▸ **Your assignment**
From the material below, copy exactly the lines beginning with the one that contains "ANPC (1093, 521)" and ending with the one that contains "Sitemap (330, 2286)"; the pictures stay out.
# # # # # # #
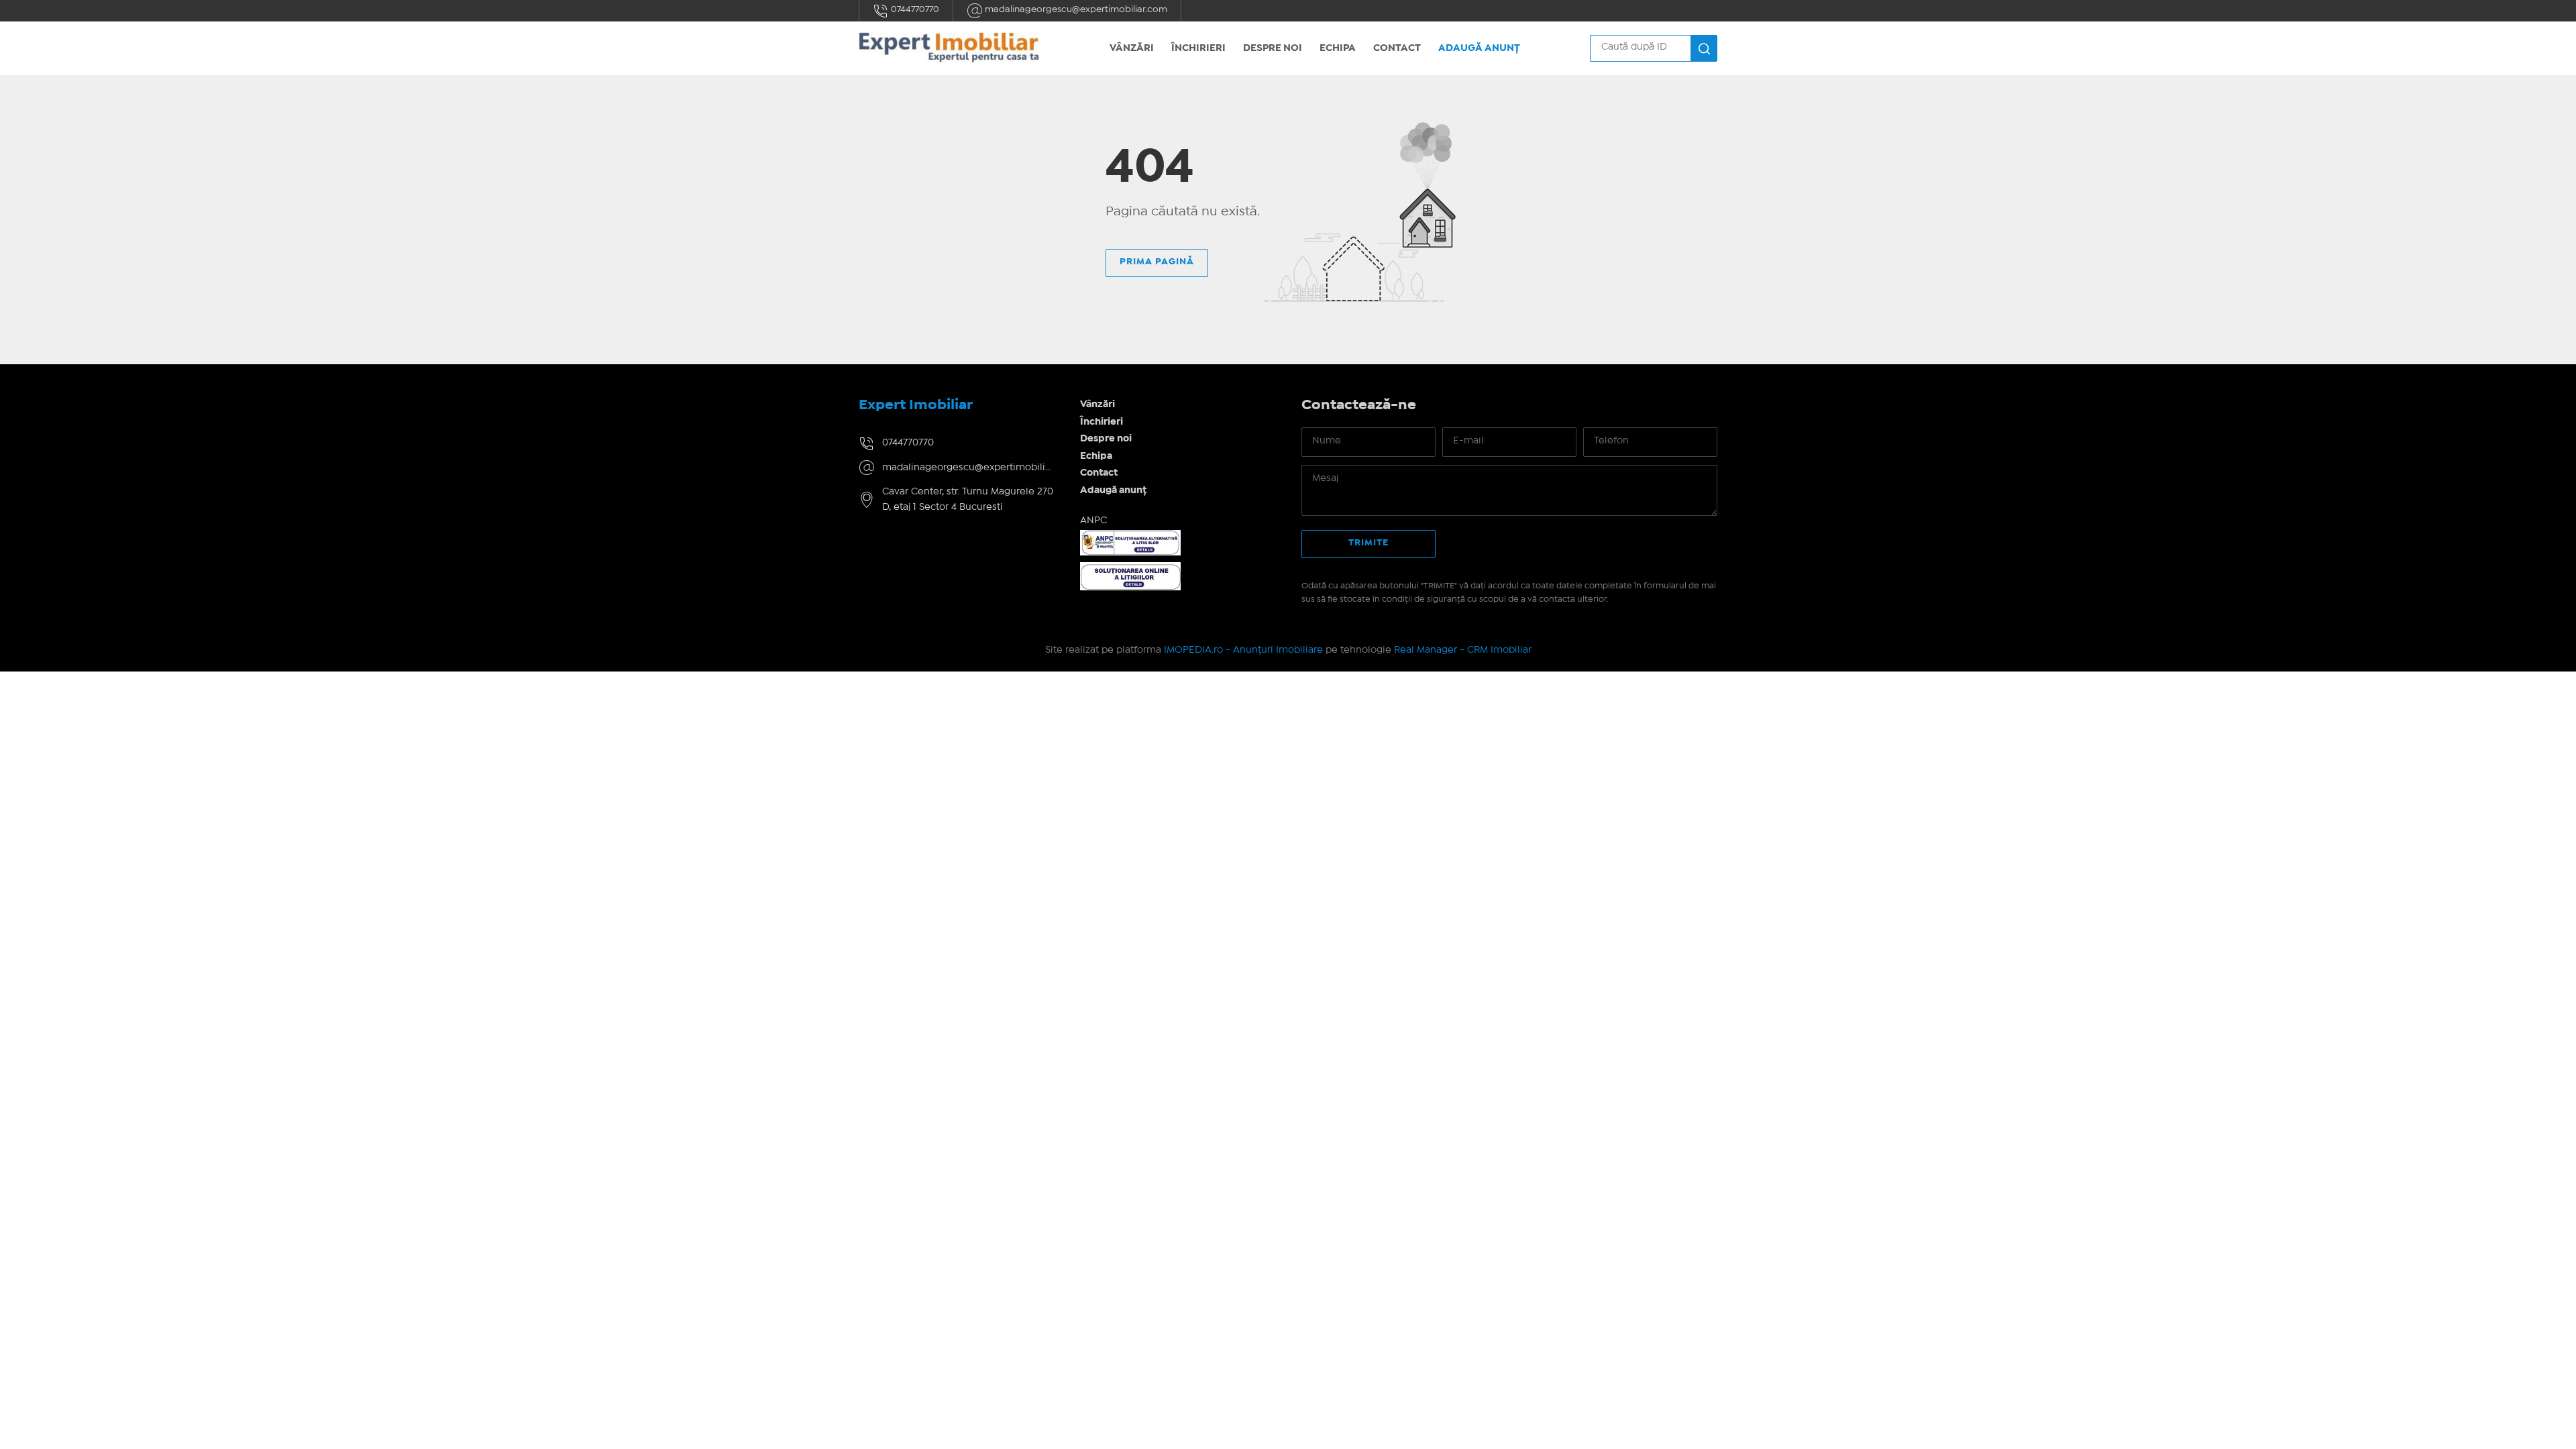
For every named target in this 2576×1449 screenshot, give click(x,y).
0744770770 (914, 9)
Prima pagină (1157, 262)
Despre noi (1272, 48)
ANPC (1093, 521)
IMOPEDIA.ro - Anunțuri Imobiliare (1243, 650)
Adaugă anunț (1479, 48)
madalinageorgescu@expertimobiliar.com (1075, 9)
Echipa (1338, 48)
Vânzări (1132, 48)
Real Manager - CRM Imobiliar (1463, 650)
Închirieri (1198, 48)
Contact (1397, 48)
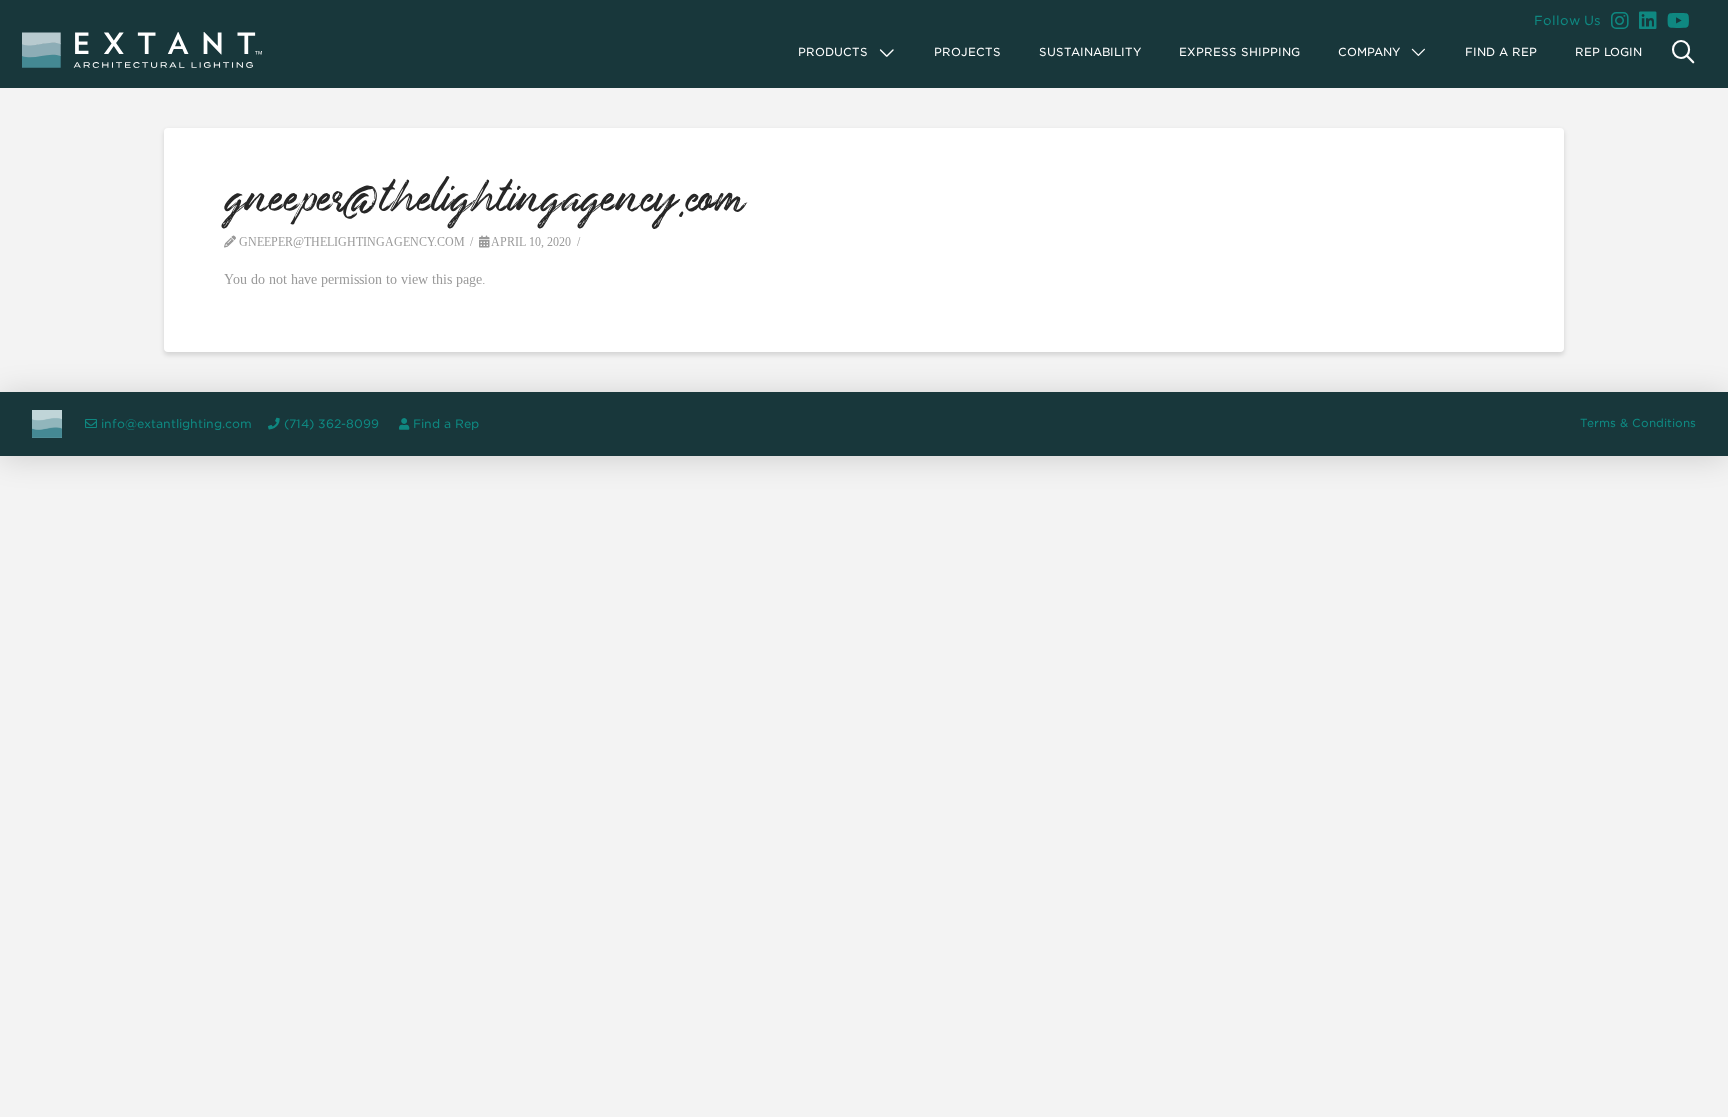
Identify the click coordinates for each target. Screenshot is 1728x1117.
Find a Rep (446, 424)
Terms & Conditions (1638, 423)
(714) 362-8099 (331, 424)
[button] (847, 52)
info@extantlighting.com (176, 424)
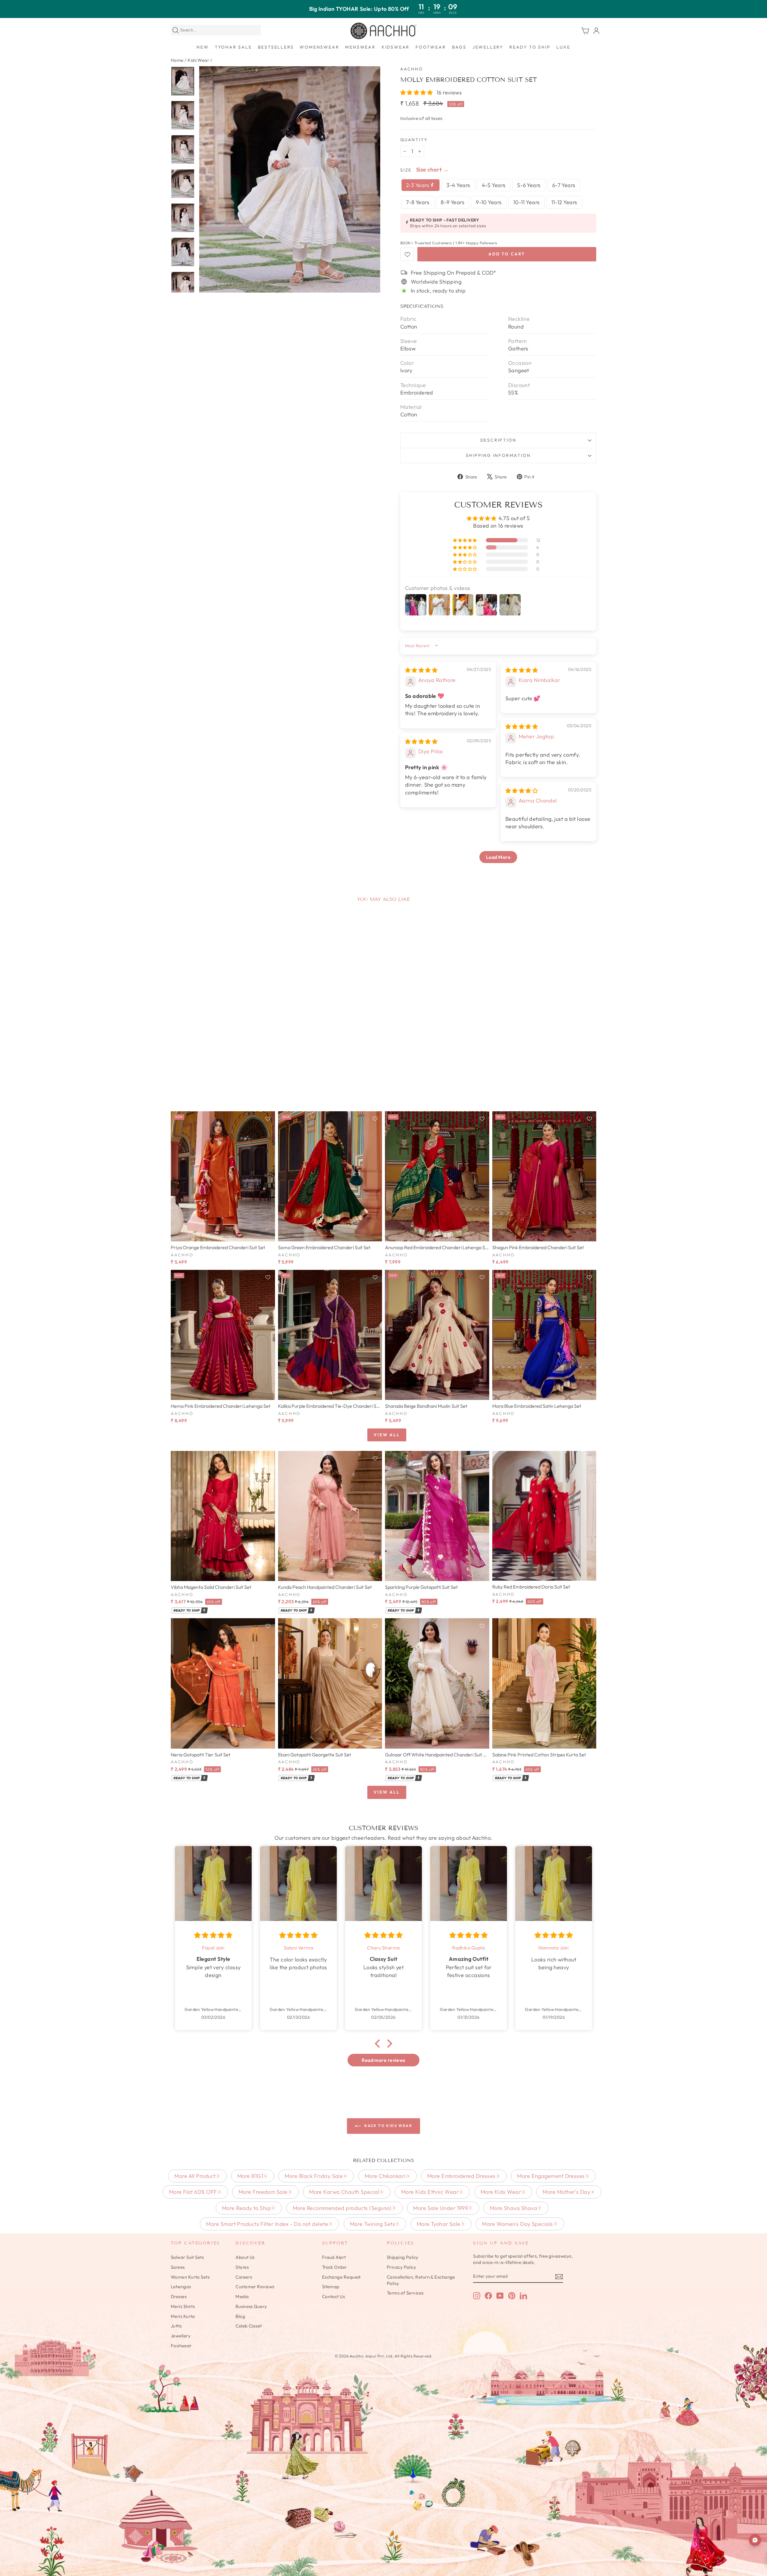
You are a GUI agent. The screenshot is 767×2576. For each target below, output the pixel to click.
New (203, 47)
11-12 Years (564, 202)
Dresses (179, 2296)
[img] (421, 670)
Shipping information (498, 455)
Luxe (563, 47)
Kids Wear (198, 60)
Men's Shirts (183, 2306)
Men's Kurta (183, 2316)
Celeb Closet (248, 2326)
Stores (242, 2267)
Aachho (411, 69)
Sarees (178, 2267)
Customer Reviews (254, 2286)
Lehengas (181, 2286)
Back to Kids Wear (387, 2125)
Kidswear (396, 47)
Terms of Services (405, 2293)
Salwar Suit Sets (187, 2257)
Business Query (251, 2306)
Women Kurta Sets (190, 2277)
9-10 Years (489, 202)
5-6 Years (529, 185)
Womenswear (319, 47)
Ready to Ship (529, 47)
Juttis (176, 2326)
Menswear (360, 47)
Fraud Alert (334, 2257)
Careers (243, 2277)
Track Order (334, 2267)
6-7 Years (564, 185)
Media (242, 2296)
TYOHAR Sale (233, 47)
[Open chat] (755, 2540)
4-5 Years (494, 185)
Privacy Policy (401, 2267)
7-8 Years (417, 202)
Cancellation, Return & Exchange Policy (421, 2280)
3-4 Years (458, 185)
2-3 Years (418, 185)
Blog (240, 2316)
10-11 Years (526, 202)
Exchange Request (341, 2277)
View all (387, 1434)
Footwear (431, 47)
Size (406, 170)
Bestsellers (276, 47)
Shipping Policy (403, 2257)
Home (177, 60)
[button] (417, 92)
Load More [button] (498, 857)
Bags (459, 47)
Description (498, 440)
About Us (245, 2257)
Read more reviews (383, 2060)
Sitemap (330, 2286)
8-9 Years (452, 202)
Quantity (414, 139)
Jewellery (487, 47)
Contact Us (333, 2296)
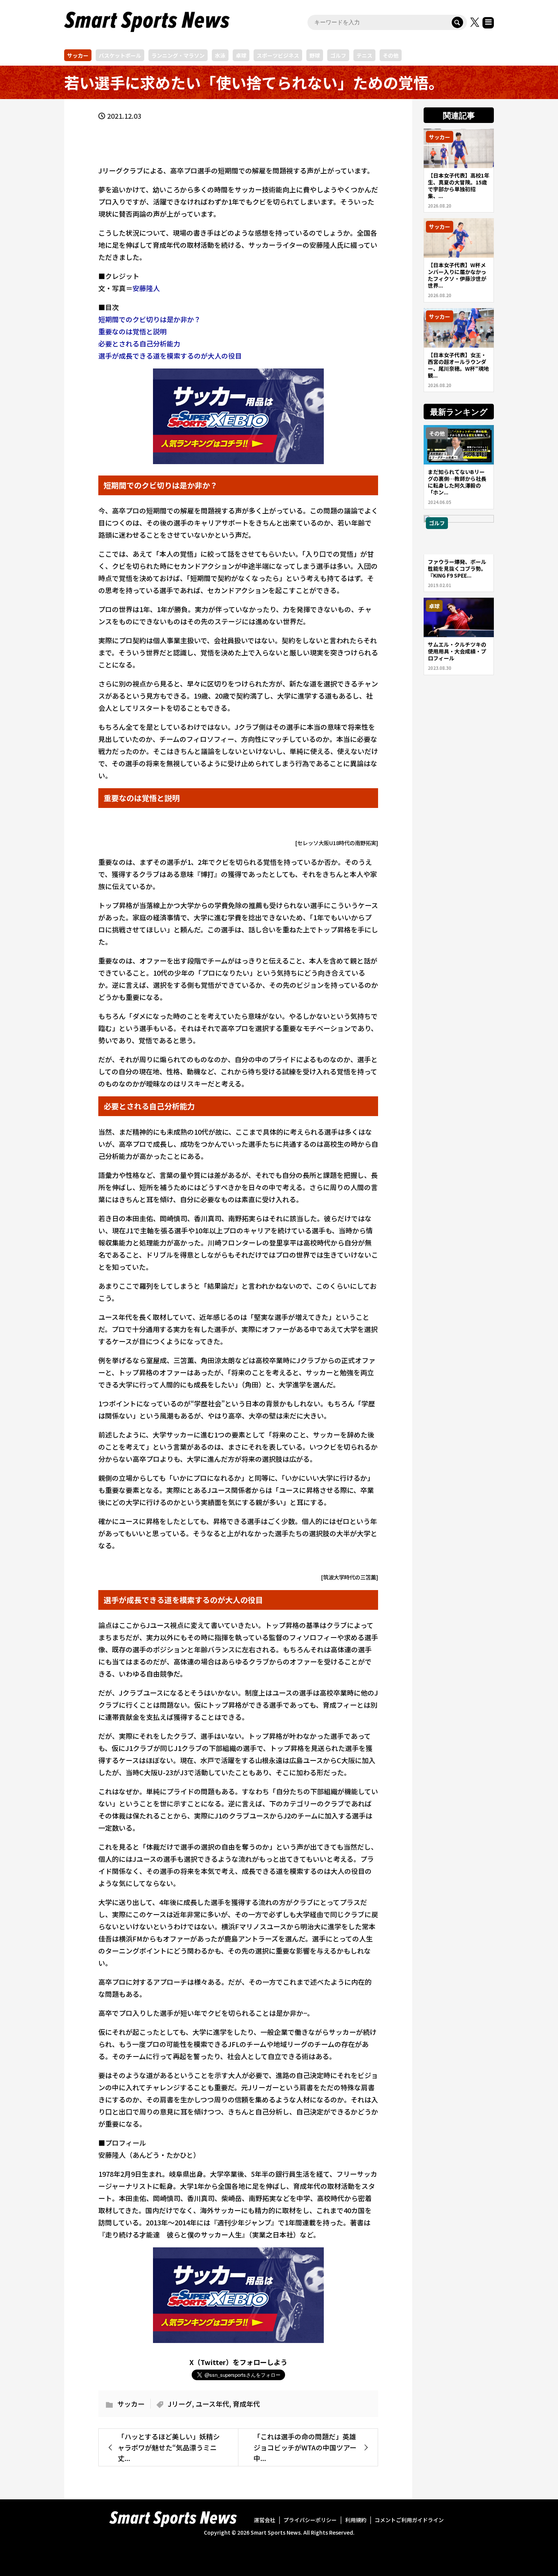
# # # # # # #
▸ **Task output**
ANPC (1093, 521)
IMOPEDIA.ro - Anunțuri Imobiliare (1243, 650)
Adaugă anunț (1479, 48)
madalinageorgescu@expertimobiliar.com (1075, 9)
Echipa (1338, 48)
Vânzări (1132, 48)
Real Manager - CRM Imobiliar (1463, 650)
Închirieri (1198, 48)
Contact (1397, 48)
Identify the click coordinates for each target. Screenshot is 1728x1117.
Find a Rep (446, 424)
Terms & Conditions (1638, 423)
(714) 362-8099 (331, 424)
[button] (847, 52)
info@extantlighting.com (176, 424)
You are a GUI agent. The screenshot is 767×2576. For each target below, output the pixel to click.
New (203, 47)
11-12 Years (564, 202)
Dresses (179, 2296)
[img] (421, 670)
Shipping information (498, 455)
Luxe (563, 47)
Kids Wear (198, 60)
Men's Shirts (183, 2306)
Men's Kurta (183, 2316)
Celeb Closet (248, 2326)
Stores (242, 2267)
Aachho (411, 69)
Sarees (178, 2267)
Customer Reviews (254, 2286)
Lehengas (181, 2286)
Back to Kids Wear (387, 2125)
Kidswear (396, 47)
Terms of Services (405, 2293)
Salwar Suit Sets (187, 2257)
Business Query (251, 2306)
Women Kurta Sets (190, 2277)
9-10 Years (489, 202)
5-6 Years (529, 185)
Womenswear (319, 47)
Ready to Ship (529, 47)
Juttis (176, 2326)
Menswear (360, 47)
Fraud Alert (334, 2257)
Careers (243, 2277)
Track Order (334, 2267)
6-7 Years (564, 185)
Media (242, 2296)
TYOHAR Sale (233, 47)
[Open chat] (755, 2540)
4-5 Years (494, 185)
Privacy Policy (401, 2267)
7-8 Years (417, 202)
Cancellation, Return & Exchange Policy (421, 2280)
3-4 Years (458, 185)
2-3 Years (418, 185)
Blog (240, 2316)
10-11 Years (526, 202)
Exchange Request (341, 2277)
View all (387, 1434)
Footwear (431, 47)
Size (406, 170)
Bestsellers (276, 47)
Shipping Policy (403, 2257)
Home (177, 60)
[button] (417, 92)
Load More [button] (498, 857)
Bags (459, 47)
Description (498, 440)
About Us (245, 2257)
Read more reviews (383, 2060)
Sitemap (330, 2286)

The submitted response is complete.